Personal information
- Date of birth: 4 November 1977 (age 48)
- Place of birth: Prokuplje, SFR Yugoslavia
- Height: 1.86 m (6 ft 1 in)
- Position: Striker

Youth career
- 1984–1997: Radnički Niš

Senior career*
- Years: Team / Apps / (Gls)
- 1997–1998: Radnički Niš / 16 / (4)
- 1998–2001: Club Brugge / 8 / (0)
- 2000–2001: → Westerlo (loan) / 27 / (12)
- 2001–2003: Sint-Truiden / 48 / (8)
- 2003–2006: Rad / 49 / (19)
- 2003–2004: → Ajaccio (loan) / 14 / (2)
- 2006–2007: Argeș Pitești / 2 / (0)
- 2007–2010: Rad / 44 / (10)
- 2010–2011: Sông Lam Nghệ An / 8 / (4)
- 2011–2012: Brantford Galaxy / 9 / (3)
- 2012: London City / 20 / (7)
- 2012–2013: Radnički Niš / 13 / (2)
- 2013–2014: Moravac Mrštane

= Dalibor Mitrović =

Serbian footballer (born 1977)

Dalibor Mitrović (Далибор Митровић; born 4 November 1977) is a Serbian former football striker who played in the First League of Serbia and Montenegro, Belgian First Division A, Serbian SuperLiga, Ligue 1, Liga I, V.League 1, Canadian Soccer League, and the Serbian League East.

==Career==
Mitrović began his career at Radnički Niš in 1997/98 but joined the then Eerste Klasse champions Club Brugge the following season. After a successful loan spell with Westerlo in 2000–01 (which included winning the Belgian Cup in 2001), Mitrović went on to make 48 league appearances for Sint-Truiden. He returned to Serbia, in January 2003, joining Rad and playing with them in the First League of Serbia and Montenegro. He played in the Ligue 1 after a loan spell with AC Ajaccio in 2003.
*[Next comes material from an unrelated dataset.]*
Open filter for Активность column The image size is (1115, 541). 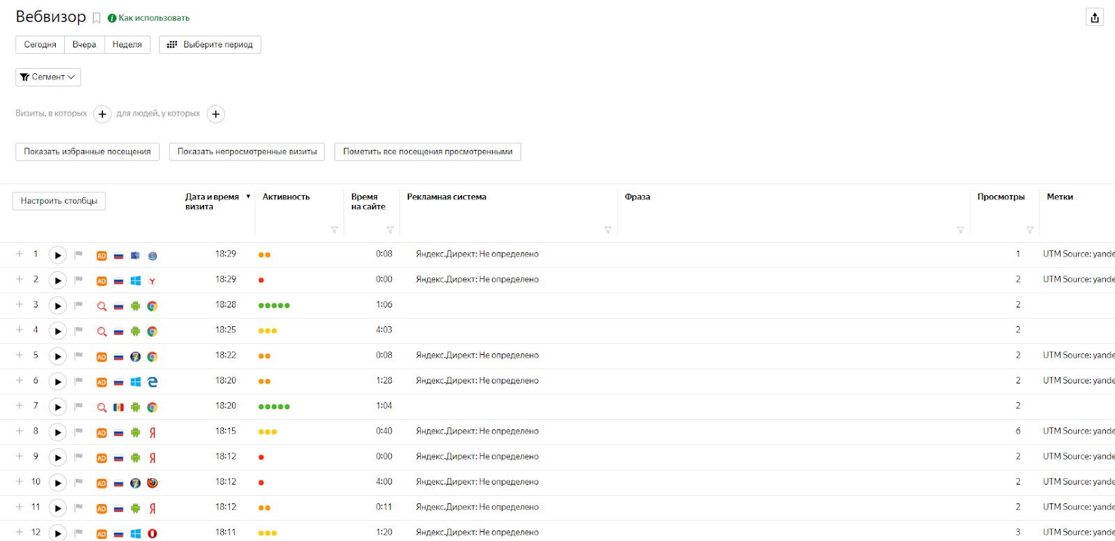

In 2006, he went abroad to Romania to sign with FC Argeș Pitești and featured in 12 matches before returning to Belgrade. The following year he signed with Sông Lam Nghệ An F.C. of the V.League 1, and won the league title and the Vietnamese Cup. In 2011, he went overseas to Canada to sign with Brantford Galaxy of the Canadian Soccer League. He signed with league rivals London City in 2012, where he recorded seven goals. At the conclusion of the CSL season he returned his former club Radnički, and retired from competitive football with FK Moravac Mrštane where he won the 2013–14 Serbian League East title.